>> start SOURCE EXTRACT
EU Sees Positive Signal Amid Rohingya Crisis
EU Sees Positive Signal Amid Rohingya Crisis

The European Union urged Myanmar’s government on Monday to allow full humanitarian access and end violence in Myanmar’s restive Rakhine State where over 600,000 Rohingya Muslims have fled to Bangladesh.

European and Asian foreign ministers are gathered in Myanmar’s capital Nayidaw to take part in the biennial Asia-Europe Meeting (ASEM), DW reported.

Following talks with Myanmar State Counselor Aung San Suu Kyi, the EU’s top diplomat Federica Mogherini told reporters that Europe urged “stopping the violence, the flow of refugees and guaranteeing full humanitarian access to Rakhine State.”

Mogherini said her talks with Suu Kyi were “extremely encouraging.”

German Foreign Minister Sigmar Gabriel shared her optimism following his own meeting with Suu Kyi, saying he is confident that Myanmar and Bangladesh will be able to reach a repatriation agreement.

“They want to do everything so that refugees can return,” said Gabriel. “Of course, it’s a question of how secure the region is then and what life prospects can be opened there.”

In her opening remarks at the two-day ASEM meeting, Suu Kyi said that the world is facing conflict and instability in part due to terrorism that is spread by illegal immigration.

Suu Kyi cited “illegal immigration’s spread of terrorism and violent extremism, social disharmony and even the threat of nuclear war” as reasons why the world is in a new period of instability.

She did directly mention the exodus of minority Rohingya Muslims from her country in her speech.
>> end SOURCE EXTRACT
>> start DATASET EXCERPT
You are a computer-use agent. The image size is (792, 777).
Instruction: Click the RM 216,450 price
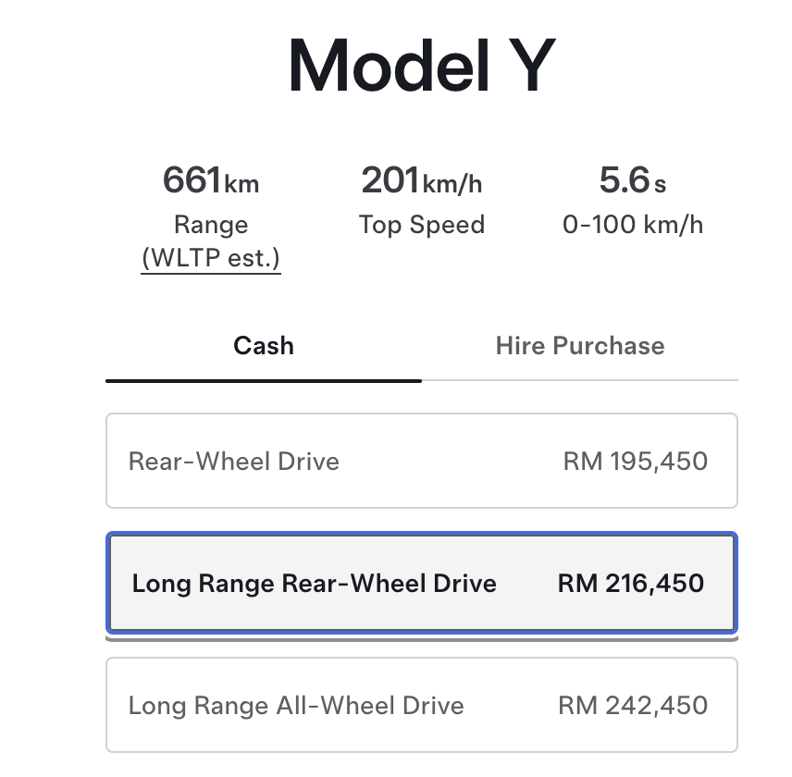click(x=631, y=583)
>> end DATASET EXCERPT
GIVEN REQUEST: Please print the whole EU and Rohingya crisis article again, word for word.

THE COMPLETED TASK:
EU Sees Positive Signal Amid Rohingya Crisis
EU Sees Positive Signal Amid Rohingya Crisis

The European Union urged Myanmar’s government on Monday to allow full humanitarian access and end violence in Myanmar’s restive Rakhine State where over 600,000 Rohingya Muslims have fled to Bangladesh.

European and Asian foreign ministers are gathered in Myanmar’s capital Nayidaw to take part in the biennial Asia-Europe Meeting (ASEM), DW reported.

Following talks with Myanmar State Counselor Aung San Suu Kyi, the EU’s top diplomat Federica Mogherini told reporters that Europe urged “stopping the violence, the flow of refugees and guaranteeing full humanitarian access to Rakhine State.”

Mogherini said her talks with Suu Kyi were “extremely encouraging.”

German Foreign Minister Sigmar Gabriel shared her optimism following his own meeting with Suu Kyi, saying he is confident that Myanmar and Bangladesh will be able to reach a repatriation agreement.

“They want to do everything so that refugees can return,” said Gabriel. “Of course, it’s a question of how secure the region is then and what life prospects can be opened there.”

In her opening remarks at the two-day ASEM meeting, Suu Kyi said that the world is facing conflict and instability in part due to terrorism that is spread by illegal immigration.

Suu Kyi cited “illegal immigration’s spread of terrorism and violent extremism, social disharmony and even the threat of nuclear war” as reasons why the world is in a new period of instability.

She did directly mention the exodus of minority Rohingya Muslims from her country in her speech.